With the emphasis again on a home-cooked meal, the heart of the home has returned to the kitchen. The dust on our appliances slowly rises as we turn the heat back up.
Hasta la vista, Microwave!
It is our optimistic hope that kitchens will continue to remain the heart of the home. With delivered meal kits that strongly encourage customers to cook wholesome meals, kitchens will no longer be neglected the way they have in our past. We anticipate that with the plethora of knowledge our nation is gaining about health and disease—and the speed at which we receive this information—people will continue to make nutrition a priority. We hope this means less fast-food and delivery orders, and a more conscious effort to cook healthful meals. With delivery meal kit services such as Blue Apron and Plated gaining popularity, we expect more companies like this to pop up across the nation.
Time will always remain a priority to Americans, and services like these recognize that but force us to see that our nation has reached a health crisis. We need to change our consumption habits, and these services give us those tools. While they cut back on our time by taking care of recipe planning, purchasing, and some prep work, there is still an element of contribution by the customer because items still need to be chopped, heated, fried, boiled, etc. This inclusion of the consumer gives them a sense of pride and a better understanding of the meal they prepared and a connection to the food. It also reminds us to appreciate the appliances and tools we have in our kitchens. We’re able to move away from the microwave era and put an emphasis back on the traditional appliances, as well as new technology like the multi-functional steam oven and pod-tops.

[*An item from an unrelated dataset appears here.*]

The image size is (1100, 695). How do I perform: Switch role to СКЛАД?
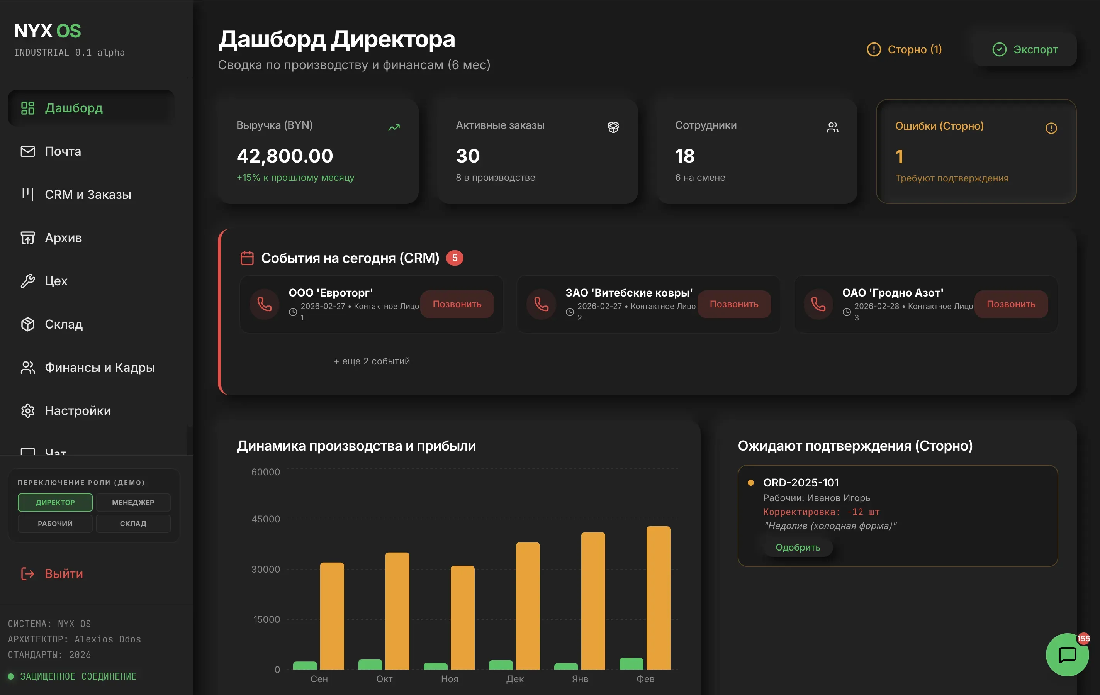[x=133, y=523]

After cooking, you might be more likely to sit down and enjoy your meal with the members of your household. Eating together, and placing importance on eating together, allows you to connect with others. It is a universal mode in which everyone connects and socializes. Food promotes new friendships and connections, as well. For example, Blue Apron and other meal kit services, have a unique gifting idea that encourages clients to give a free box of food to anyone they choose every few weeks. This enables people to connect with food as a common interest, while expanding your network.
We hope that these meals add to people’s culinary knowledge of portion size, freshness, whole foods, seasonality, and ingredient pairing. With these tools you’ll also be able to make more conscious decisions when you’re not in your own kitchen. As your knowledge increases, you’ll share this information with your friends and family. Because we are so easily influenced by what other people “know”, the more we talk about health and nutrition, the more quickly it will become the norm, just as delivery has become the norm.
As the dust collects on the microwave, the more diversified culinary experience in the kitchen will become the enjoyable norm, and no longer seen as a hassle. We will finally use the powerful appliances the way they were always intended. As kitchens begin to be used more frequently, the technology for these appliances will advance in a variety of ways—speed, energy use, recyclability, size, and smart home features. By changing our diets and encouraging home cooking, we will begin to head in the right direction for our nation’s future health and wellness. It’s going to be exciting to be cooking in the kitchen!